I don't want to count every bit.... Ouch... I'll have to think on how to handle that....
For this I was wondering about connecting PB6 up to the SD clock signal, and putting Timer 2 into the mode where it counts pulses on PB6 - then after the right number of pulses (512*8 I guess) you'd get an interrupt, and you could make the interrupt handler discard the next 80 bits, and reset Timer 2 to count the next 512 bytes, before returning. This way your mainline code doesn't need to count the bits at all, and you can treat it as a true bitstream.

NormalLuser wrote:
The below code takes something between 37 and 43 cycles a pixel/byte to fill the screen and I must encode the skips on the edge of the screen.
I'm sure there must be a faster way to do this:
Yes there are some decent optimisations to be had.

First, the way you're incrementing Screen is a bit clumsy - consider these changes:
Code:
  ;I don't like the screen inc code....
  ;seems like room for improvement?

## DATA EXCERPT
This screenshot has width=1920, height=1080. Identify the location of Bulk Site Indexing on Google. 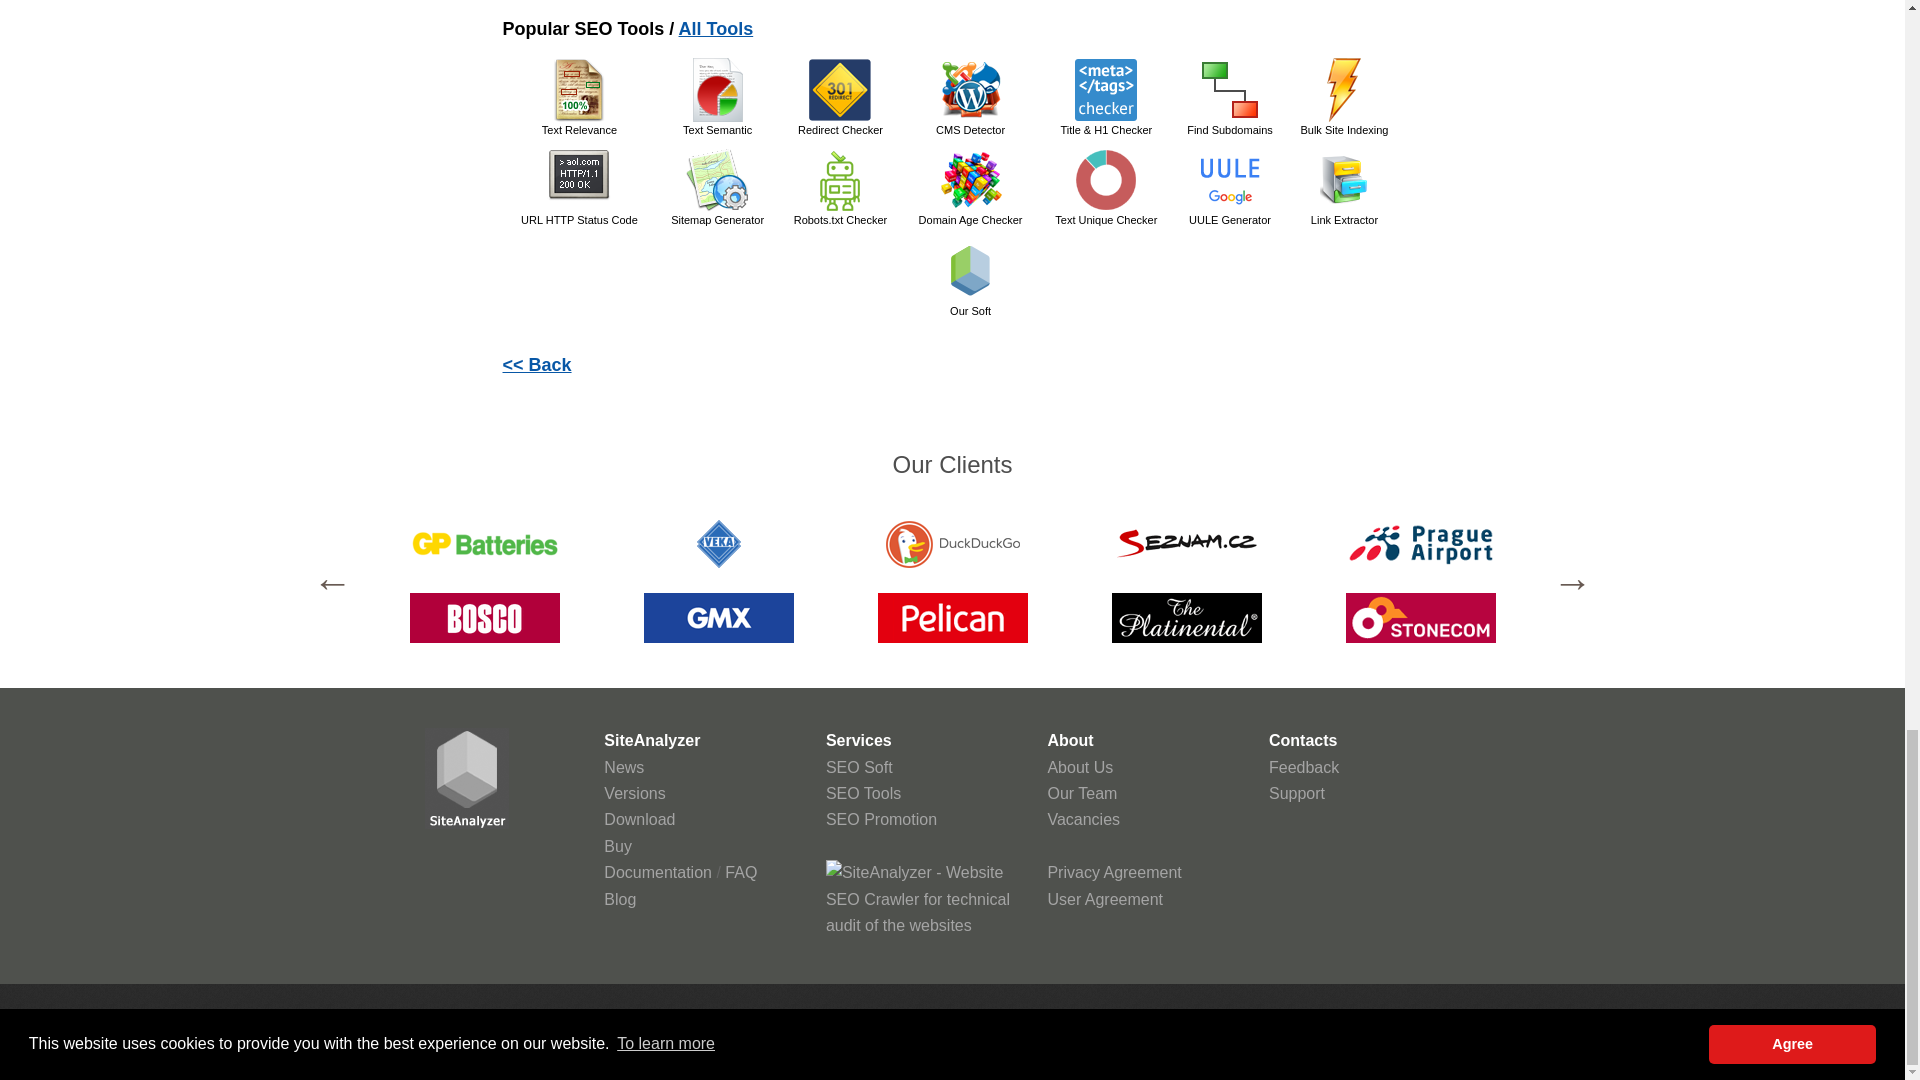
(1344, 90).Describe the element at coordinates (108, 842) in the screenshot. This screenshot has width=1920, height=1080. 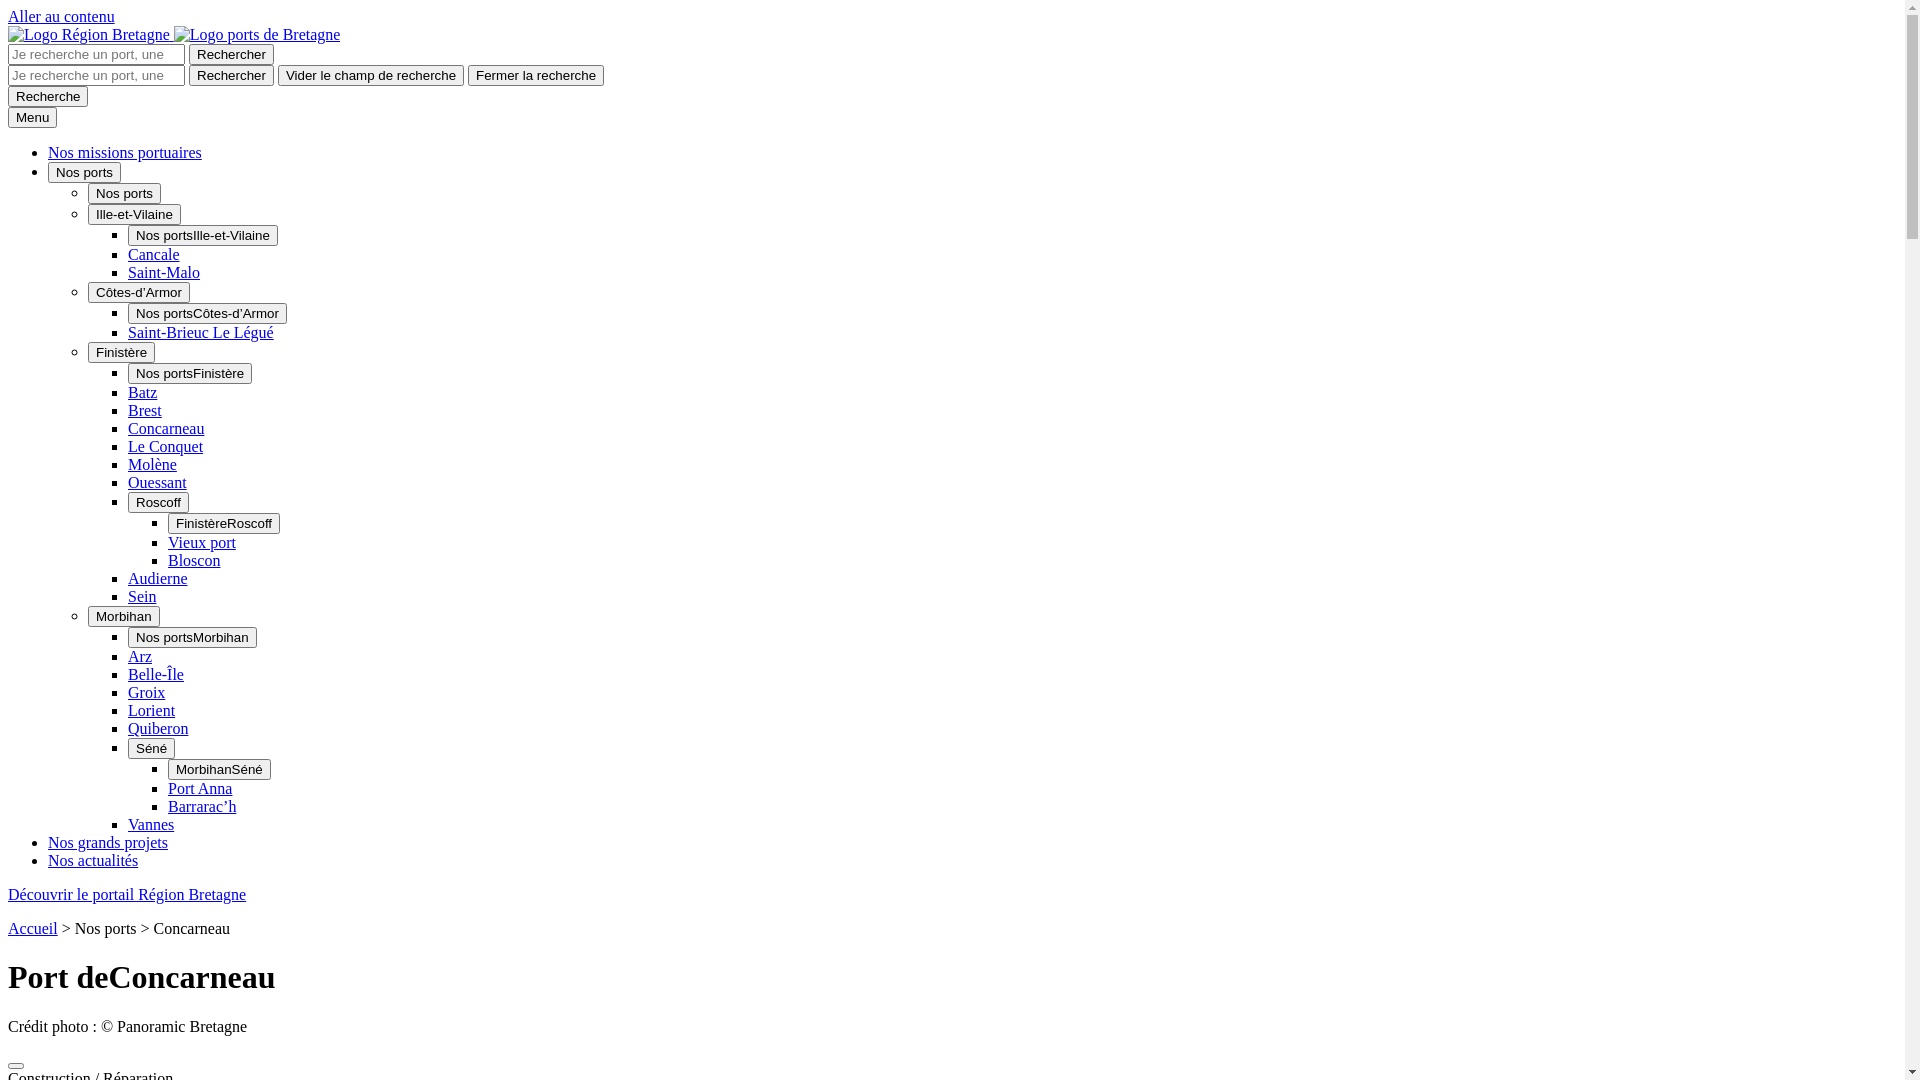
I see `Nos grands projets` at that location.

## TASK INSTRUCTIONS
A. From the forum post, list each quantity that is stated with a unit (for example, cycles, pulses, bits or bytes).
B. According to the forum post, how many cycles per pixel/byte does NormalLuser's code take to fill the screen?
C. Repeat everything in the forum post from "For this I was" down to "room for improvement?".

## RESPONSES TO THE TASKS
A.
37 cycles
43 cycles
512*8 pulses
80 bits
512 bytes

B. Something between 37 and 43 cycles.

C.
For this I was wondering about connecting PB6 up to the SD clock signal, and putting Timer 2 into the mode where it counts pulses on PB6 - then after the right number of pulses (512*8 I guess) you'd get an interrupt, and you could make the interrupt handler discard the next 80 bits, and reset Timer 2 to count the next 512 bytes, before returning. This way your mainline code doesn't need to count the bits at all, and you can treat it as a true bitstream.

NormalLuser wrote:
The below code takes something between 37 and 43 cycles a pixel/byte to fill the screen and I must encode the skips on the edge of the screen.
I'm sure there must be a faster way to do this:
Yes there are some decent optimisations to be had.

First, the way you're incrementing Screen is a bit clumsy - consider these changes:
Code:
  ;I don't like the screen inc code....
  ;seems like room for improvement?